From that October high, the market declined and over the next few months endured a difficult period of consolidation which was supported by the support at the 83 cent level. Despite several attempts to break that shelf of support (all the while, the ‘experts’ were confidently predicting much lower prices), the support held and when a major pink trendline was overcome, that was the signal I needed to take a contrary long position at the 84.50 cent area.
Here is the daily
Of course, in May, I did not have a firm idea of the wave labels I show here. All I knew was that the market appeared ready to confound the experts again and push higher in a B wave. But as the market continued to rally, I was able to draw in the lovely blue tramlines with the upper one being especially important. That is because as the market bumped into it in August, I knew a hit would likely signal a high – and a good place to take profits.
I have marked last week’s high as red wave 3 – and it could legitimately be a three (leading to a four down and a final five up). But the alternate scenario is that it is a wave 5 high and the next big move is to be down in purple wave C. C waves are usually devastating – and I did not want to hang around on the wrong side of that!
That is why we banked profits at around the 92.50 area for a very tidy profit of about 8 cents.

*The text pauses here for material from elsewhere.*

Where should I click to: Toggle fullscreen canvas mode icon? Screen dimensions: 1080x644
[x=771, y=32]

Not bad for a trade that shouldn’t have worked based on the fundamentals.
But we know that the market does not follow the news – that puts the cart before the horse. And last week, lo and behold, the MSM gave me a clear sell signal when these articles appeared this week:
Is pound sterling about to hit parity with the euro? Cityam
Is the pound sterling heading for parity with the euro?; Telegraph
There’s no stopping the euro now – how high can it go? Poundsterlinglive
Goldman sees euro-dollar parity in September: Marketwatch
Pound will fall near to parity with dollar and euro – Deutsche Bank: Forbes
….and there are plenty more in the same vein.
This is a magnificent demonstration of my MSM Headline Indicator at work. Recall that when the MSM heavily features a market trend, that trend is over or nearly so. You can take that one to the bank (as we just did!).

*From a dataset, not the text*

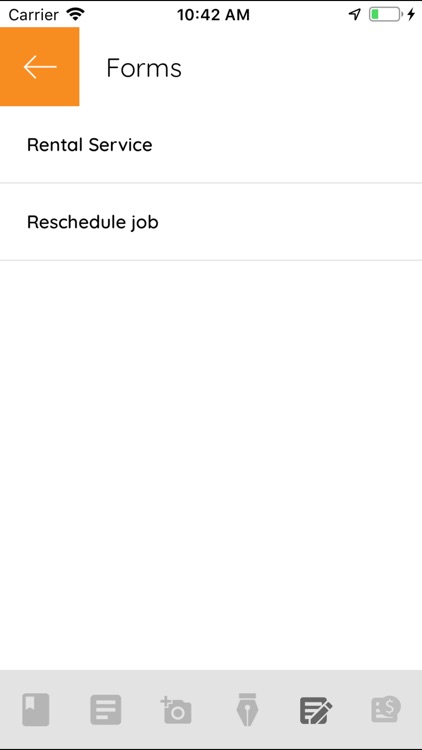The image size is (422, 750).
Task: Open the bookmark tab in bottom bar
Action: click(x=35, y=709)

The last two quotes are prime examples of Groupthink (a phenomenon beautifully noted by George Orwell in his famous novel 1984).
That trade lasted about three months and captured the significant move of eight cents. That is a typical swing trade I am always aiming for.
To recap: In May, the MSM were heavily bearish on EUR/USD and this week, they suddenly noted the market had been in a very strong and lengthy rally and were suddenly converted to rabid bulls. And that is how markets work, folks. Bull markets start with deep levels of pessimism and end with manic levels of optimism. Period.
Traders who can stand back and recognise this process populate the thin ranks of very successful traders. Can you do that?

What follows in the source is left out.